··· Supplied entries ···

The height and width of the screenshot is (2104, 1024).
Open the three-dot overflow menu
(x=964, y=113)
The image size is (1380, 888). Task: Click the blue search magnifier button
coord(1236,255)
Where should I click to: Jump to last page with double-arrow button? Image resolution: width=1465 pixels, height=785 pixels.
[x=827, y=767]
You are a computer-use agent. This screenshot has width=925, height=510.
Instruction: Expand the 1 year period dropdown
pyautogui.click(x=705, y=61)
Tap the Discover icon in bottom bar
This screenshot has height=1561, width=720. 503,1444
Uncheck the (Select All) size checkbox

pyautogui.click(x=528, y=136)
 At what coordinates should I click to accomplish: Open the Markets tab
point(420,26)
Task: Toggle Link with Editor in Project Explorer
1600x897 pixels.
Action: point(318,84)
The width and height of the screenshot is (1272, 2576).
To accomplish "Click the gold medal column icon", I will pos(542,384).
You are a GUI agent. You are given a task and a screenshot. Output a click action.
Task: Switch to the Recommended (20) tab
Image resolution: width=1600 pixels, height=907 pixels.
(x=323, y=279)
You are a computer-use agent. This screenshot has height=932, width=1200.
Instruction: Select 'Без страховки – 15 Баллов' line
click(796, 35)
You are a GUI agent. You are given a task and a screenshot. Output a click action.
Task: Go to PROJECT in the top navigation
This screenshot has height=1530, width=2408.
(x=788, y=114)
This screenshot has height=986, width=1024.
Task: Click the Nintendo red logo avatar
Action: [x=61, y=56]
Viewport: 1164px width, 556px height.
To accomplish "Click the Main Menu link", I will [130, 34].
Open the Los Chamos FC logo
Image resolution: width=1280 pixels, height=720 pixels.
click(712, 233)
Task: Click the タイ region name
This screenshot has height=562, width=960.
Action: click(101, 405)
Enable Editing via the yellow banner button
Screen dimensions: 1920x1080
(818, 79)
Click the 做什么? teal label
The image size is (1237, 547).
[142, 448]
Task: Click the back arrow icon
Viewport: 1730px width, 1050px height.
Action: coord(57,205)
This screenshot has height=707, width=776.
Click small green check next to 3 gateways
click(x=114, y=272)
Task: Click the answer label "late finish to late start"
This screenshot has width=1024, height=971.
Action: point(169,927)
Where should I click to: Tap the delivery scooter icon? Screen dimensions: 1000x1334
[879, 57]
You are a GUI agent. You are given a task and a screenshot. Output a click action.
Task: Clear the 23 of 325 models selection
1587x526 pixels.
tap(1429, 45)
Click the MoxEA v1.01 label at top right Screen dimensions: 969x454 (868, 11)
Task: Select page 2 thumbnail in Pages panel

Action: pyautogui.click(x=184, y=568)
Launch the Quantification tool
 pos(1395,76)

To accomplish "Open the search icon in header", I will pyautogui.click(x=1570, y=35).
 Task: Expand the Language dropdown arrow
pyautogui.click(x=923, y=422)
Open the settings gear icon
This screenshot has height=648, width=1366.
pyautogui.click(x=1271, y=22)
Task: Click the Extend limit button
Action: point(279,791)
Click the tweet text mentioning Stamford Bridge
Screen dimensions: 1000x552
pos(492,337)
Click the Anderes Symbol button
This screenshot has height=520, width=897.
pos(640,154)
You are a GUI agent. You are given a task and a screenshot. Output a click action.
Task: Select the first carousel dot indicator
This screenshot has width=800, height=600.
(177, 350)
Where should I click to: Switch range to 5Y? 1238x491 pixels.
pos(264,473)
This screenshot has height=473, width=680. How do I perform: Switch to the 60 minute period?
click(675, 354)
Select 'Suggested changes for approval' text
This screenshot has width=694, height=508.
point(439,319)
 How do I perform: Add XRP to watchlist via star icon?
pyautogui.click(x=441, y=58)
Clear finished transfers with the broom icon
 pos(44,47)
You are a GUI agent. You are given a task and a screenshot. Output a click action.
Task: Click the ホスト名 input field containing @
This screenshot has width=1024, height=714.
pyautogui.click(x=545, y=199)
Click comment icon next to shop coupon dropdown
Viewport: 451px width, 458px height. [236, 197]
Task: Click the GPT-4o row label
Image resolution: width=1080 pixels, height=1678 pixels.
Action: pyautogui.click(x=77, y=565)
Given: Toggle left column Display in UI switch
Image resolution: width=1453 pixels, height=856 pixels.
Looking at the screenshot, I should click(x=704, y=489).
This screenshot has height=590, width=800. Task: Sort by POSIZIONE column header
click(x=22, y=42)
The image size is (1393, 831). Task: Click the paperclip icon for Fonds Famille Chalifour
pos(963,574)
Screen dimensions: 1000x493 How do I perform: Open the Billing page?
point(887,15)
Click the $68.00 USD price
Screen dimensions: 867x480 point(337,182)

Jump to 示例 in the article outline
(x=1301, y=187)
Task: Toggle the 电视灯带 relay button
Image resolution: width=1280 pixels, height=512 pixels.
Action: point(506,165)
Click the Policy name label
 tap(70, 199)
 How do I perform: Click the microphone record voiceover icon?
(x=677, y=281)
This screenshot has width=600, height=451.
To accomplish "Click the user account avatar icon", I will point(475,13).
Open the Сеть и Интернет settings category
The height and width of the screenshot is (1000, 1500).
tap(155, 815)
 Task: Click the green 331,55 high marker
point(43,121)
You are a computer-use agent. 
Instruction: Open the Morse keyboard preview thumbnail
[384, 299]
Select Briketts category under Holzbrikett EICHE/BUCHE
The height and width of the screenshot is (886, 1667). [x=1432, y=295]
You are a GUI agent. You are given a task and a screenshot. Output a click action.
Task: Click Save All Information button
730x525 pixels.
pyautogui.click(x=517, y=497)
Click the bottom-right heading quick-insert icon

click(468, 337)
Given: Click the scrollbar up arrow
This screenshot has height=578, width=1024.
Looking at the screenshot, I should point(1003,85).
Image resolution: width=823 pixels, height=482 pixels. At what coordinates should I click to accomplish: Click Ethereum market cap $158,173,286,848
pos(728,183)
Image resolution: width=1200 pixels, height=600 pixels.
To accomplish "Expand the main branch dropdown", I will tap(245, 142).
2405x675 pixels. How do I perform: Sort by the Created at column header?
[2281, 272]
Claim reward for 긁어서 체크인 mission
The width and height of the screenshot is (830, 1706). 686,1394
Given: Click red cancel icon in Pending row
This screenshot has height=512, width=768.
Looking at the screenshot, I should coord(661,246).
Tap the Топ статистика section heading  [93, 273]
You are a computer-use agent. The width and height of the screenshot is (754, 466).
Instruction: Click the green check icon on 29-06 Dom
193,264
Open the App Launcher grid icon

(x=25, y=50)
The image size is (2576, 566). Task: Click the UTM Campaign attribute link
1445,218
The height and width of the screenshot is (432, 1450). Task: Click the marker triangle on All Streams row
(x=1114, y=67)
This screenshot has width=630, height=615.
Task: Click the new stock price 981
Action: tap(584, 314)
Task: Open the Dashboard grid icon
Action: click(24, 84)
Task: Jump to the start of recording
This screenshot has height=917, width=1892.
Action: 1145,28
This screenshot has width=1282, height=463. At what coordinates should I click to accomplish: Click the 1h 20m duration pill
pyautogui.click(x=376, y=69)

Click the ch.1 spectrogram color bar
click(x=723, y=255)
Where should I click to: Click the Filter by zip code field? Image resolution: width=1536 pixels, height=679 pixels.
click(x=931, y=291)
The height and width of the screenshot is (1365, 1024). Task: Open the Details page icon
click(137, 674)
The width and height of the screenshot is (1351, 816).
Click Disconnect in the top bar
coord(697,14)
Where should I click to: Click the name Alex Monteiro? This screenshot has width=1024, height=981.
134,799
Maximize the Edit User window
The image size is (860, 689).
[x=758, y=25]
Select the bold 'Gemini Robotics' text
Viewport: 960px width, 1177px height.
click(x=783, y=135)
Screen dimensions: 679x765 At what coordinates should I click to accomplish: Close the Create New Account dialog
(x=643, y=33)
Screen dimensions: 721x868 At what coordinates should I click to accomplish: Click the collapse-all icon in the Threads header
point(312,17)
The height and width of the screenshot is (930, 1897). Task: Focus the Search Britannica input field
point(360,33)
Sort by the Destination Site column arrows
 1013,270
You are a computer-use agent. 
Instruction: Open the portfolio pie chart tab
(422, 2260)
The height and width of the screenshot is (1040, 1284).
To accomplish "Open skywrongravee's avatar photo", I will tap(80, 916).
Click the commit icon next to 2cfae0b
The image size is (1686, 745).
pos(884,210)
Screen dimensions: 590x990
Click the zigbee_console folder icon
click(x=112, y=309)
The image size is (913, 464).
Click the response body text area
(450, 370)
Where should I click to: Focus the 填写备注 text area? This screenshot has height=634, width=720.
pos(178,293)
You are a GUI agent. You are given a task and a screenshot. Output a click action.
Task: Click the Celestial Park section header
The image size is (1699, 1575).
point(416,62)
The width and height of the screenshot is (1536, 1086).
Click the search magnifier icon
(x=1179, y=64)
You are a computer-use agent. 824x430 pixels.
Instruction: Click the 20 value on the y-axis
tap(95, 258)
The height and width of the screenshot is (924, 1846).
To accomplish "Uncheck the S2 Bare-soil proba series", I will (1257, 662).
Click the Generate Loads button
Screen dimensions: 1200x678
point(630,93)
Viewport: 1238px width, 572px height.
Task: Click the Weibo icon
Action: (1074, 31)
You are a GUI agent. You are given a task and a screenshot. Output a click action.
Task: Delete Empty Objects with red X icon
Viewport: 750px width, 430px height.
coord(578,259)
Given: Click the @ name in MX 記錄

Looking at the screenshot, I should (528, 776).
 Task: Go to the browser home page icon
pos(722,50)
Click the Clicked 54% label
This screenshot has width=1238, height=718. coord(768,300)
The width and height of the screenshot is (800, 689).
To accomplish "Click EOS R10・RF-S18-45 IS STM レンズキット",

···

Exercise objective = Of the lines above, output exactly those from the line bearing "Select 'Suggested changes for approval' text" through the line bearing "Given: Toggle left", inclusive.

Exercise solution =
Select 'Suggested changes for approval' text
This screenshot has width=694, height=508.
point(439,319)
 How do I perform: Add XRP to watchlist via star icon?
pyautogui.click(x=441, y=58)
Clear finished transfers with the broom icon
 pos(44,47)
You are a GUI agent. You are given a task and a screenshot. Output a click action.
Task: Click the ホスト名 input field containing @
This screenshot has width=1024, height=714.
pyautogui.click(x=545, y=199)
Click comment icon next to shop coupon dropdown
Viewport: 451px width, 458px height. [236, 197]
Task: Click the GPT-4o row label
Image resolution: width=1080 pixels, height=1678 pixels.
Action: pyautogui.click(x=77, y=565)
Given: Toggle left column Display in UI switch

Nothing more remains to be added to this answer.